**Stated exercise:** Pick out each line of the material that contains the string "what" and copy those lines.

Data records
* * *

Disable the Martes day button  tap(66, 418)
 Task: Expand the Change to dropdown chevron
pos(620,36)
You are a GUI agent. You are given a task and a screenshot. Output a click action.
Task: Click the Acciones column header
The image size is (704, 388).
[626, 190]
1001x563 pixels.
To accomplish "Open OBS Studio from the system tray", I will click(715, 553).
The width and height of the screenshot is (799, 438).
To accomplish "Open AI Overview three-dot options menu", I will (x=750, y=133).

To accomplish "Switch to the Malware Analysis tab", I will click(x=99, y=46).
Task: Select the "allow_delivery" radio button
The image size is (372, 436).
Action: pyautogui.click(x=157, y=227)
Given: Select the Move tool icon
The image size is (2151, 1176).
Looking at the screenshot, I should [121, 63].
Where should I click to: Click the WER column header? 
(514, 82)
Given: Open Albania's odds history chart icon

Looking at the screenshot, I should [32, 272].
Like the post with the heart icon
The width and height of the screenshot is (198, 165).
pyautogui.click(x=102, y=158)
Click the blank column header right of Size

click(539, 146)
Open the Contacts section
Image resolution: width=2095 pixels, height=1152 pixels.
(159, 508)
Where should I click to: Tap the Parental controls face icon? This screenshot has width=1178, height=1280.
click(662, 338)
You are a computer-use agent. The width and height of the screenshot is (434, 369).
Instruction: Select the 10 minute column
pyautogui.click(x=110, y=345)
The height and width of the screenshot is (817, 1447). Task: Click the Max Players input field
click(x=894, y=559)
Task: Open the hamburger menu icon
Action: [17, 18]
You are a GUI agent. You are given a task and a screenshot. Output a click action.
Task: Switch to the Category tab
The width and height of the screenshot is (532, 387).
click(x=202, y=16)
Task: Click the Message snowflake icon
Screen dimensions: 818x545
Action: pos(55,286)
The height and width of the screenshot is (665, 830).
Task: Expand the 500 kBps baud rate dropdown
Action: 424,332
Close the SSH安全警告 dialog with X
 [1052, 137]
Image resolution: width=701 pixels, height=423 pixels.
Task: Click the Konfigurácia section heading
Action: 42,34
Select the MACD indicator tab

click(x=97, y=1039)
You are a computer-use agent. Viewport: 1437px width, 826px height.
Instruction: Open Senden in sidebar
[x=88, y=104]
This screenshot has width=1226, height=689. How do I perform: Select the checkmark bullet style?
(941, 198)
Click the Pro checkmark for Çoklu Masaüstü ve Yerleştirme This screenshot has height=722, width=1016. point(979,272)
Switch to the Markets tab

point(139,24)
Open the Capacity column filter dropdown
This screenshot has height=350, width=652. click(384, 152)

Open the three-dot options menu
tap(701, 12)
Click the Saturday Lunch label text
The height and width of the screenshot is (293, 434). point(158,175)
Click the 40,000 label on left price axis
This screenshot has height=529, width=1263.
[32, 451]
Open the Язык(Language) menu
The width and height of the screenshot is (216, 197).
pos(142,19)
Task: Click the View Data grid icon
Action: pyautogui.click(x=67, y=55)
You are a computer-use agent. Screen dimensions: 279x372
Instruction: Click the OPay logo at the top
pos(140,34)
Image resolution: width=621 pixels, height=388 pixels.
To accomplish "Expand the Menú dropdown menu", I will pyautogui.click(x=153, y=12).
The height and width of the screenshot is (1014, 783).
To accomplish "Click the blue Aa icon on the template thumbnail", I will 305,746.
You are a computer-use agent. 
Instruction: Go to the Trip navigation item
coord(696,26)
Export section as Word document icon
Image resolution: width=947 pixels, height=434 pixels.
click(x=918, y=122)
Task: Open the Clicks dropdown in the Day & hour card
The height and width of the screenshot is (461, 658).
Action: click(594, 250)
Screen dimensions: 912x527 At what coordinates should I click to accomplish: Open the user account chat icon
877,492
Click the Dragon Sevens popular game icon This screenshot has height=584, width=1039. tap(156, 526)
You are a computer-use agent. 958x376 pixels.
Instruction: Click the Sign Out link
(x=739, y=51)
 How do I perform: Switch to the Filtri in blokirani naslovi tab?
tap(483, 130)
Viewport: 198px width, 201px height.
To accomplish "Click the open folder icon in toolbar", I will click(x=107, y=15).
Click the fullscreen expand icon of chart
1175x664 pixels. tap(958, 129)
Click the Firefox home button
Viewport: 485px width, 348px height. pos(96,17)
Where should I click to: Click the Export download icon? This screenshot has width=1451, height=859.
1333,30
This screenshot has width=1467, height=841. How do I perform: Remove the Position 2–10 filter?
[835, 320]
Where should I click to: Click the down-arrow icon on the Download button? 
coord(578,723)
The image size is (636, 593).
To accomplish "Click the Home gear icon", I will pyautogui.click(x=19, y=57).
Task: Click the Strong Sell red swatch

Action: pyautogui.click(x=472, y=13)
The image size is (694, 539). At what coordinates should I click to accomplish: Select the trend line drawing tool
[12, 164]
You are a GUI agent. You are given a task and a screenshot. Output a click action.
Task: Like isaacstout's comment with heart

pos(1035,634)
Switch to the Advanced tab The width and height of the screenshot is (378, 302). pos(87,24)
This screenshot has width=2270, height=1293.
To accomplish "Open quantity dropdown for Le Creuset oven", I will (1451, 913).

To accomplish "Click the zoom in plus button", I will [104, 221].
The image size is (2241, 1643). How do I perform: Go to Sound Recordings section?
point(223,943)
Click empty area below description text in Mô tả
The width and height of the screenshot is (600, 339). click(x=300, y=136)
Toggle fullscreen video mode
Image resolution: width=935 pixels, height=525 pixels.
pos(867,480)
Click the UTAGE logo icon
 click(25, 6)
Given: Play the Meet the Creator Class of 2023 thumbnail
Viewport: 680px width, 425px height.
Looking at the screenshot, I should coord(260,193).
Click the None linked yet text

* * *

**Exercise response:**
Screen dimensions: 912x527 At what coordinates should I click to accomplish: Open the user account chat icon
The image size is (694, 539). At what coordinates should I click to accomplish: Select the trend line drawing tool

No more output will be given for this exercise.